Antarctic Ice Sheet Is More Vulnerable to Carbon Dioxide than Expected

The authors state that taken together, findings from companion papers in PNAS highlight that large changes in the Antarctic ice sheets may be possible at lower levels of atmospheric carbon dioxide than previous studies have shown. (Credit: UMass Amherst) Click to Enlarge.
Results from a new climate reconstruction of how Antarctica's ice sheets responded during the last period when atmospheric carbon dioxide (CO2) reached levels like those expected to occur in about 30 years, plus sediment core findings reported in a companion paper, suggest that the ice sheets are more vulnerable to rising atmospheric CO2 than previously thought.

Details appear in two papers in the current Proceedings of the National Academy of Sciences.

Researchers led by Edward Gasson and Robert DeConto at the University of Massachusetts Amherst, with colleagues at Pennsylvania State University and GNS Science, New Zealand, report results of a climate and ice sheet modeling study, while Richard Levy of New Zealand and colleagues with the National Science Foundation's Antarctic drilling program (ANDRILL), report their analyses of a 3,735-foot sediment core from McMurdo Sound to reconstruct the Antarctic ice sheets' history.

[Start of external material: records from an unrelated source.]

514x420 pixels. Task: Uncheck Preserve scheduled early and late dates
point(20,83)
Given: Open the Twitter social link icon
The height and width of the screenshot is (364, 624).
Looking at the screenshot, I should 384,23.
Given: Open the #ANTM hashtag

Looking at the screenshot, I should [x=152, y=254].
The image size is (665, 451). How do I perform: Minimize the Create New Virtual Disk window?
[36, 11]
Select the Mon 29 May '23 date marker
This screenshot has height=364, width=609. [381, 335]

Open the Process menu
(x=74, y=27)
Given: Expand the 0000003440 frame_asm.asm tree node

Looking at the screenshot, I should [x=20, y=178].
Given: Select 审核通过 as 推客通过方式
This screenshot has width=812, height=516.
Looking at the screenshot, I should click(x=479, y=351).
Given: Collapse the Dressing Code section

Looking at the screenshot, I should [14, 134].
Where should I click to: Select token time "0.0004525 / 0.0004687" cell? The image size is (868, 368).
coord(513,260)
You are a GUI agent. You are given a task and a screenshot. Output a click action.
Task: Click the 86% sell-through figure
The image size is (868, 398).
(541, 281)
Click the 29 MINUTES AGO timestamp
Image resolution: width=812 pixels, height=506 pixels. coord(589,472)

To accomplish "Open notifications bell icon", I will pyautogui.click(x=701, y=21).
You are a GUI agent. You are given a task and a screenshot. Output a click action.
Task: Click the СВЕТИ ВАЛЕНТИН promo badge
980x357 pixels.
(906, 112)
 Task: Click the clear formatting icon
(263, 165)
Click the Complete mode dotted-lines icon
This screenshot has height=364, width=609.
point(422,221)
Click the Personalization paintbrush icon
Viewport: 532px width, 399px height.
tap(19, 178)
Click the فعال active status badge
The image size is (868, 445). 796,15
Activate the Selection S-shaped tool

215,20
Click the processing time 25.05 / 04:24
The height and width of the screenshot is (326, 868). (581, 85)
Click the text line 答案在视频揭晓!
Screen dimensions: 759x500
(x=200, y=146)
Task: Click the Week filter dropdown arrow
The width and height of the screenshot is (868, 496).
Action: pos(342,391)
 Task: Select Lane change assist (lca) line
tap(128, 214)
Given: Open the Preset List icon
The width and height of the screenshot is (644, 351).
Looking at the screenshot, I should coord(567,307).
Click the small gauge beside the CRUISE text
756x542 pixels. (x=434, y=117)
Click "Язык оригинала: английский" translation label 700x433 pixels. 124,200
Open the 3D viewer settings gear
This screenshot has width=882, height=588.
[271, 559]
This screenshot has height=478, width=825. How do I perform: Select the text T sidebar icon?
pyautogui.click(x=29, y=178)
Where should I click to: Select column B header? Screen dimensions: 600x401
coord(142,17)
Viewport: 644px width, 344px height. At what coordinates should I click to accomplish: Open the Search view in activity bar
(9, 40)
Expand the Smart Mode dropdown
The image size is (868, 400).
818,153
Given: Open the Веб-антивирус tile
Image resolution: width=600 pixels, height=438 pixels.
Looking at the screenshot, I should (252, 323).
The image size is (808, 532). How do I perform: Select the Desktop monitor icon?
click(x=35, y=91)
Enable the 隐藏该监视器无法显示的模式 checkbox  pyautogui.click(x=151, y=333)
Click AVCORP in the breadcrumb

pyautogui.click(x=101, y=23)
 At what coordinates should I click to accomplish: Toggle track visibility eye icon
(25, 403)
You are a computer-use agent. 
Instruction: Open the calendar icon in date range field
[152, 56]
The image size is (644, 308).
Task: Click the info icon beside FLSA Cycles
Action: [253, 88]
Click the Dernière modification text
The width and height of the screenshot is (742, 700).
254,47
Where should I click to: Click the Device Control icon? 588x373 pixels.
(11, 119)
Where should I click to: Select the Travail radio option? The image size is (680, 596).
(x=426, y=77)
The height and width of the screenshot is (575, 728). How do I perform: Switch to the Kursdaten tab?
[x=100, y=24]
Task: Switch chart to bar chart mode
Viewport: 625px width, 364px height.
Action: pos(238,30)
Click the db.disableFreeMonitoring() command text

The authors state that taken together, the findings highlight that large changes in the Antarctic ice sheets may be possible at lower levels of atmospheric carbon dioxide than previous studies have shown.
...
But this does not mean that melting Antarctic ice sheets will raise global sea levels immediately, the researchers say.  "The ice sheets will take hundreds of years to respond, so although CO2 may be at the same level as during the Miocene in the next 30 years, it doesn't mean that they will melt in 30 years," Gasson adds.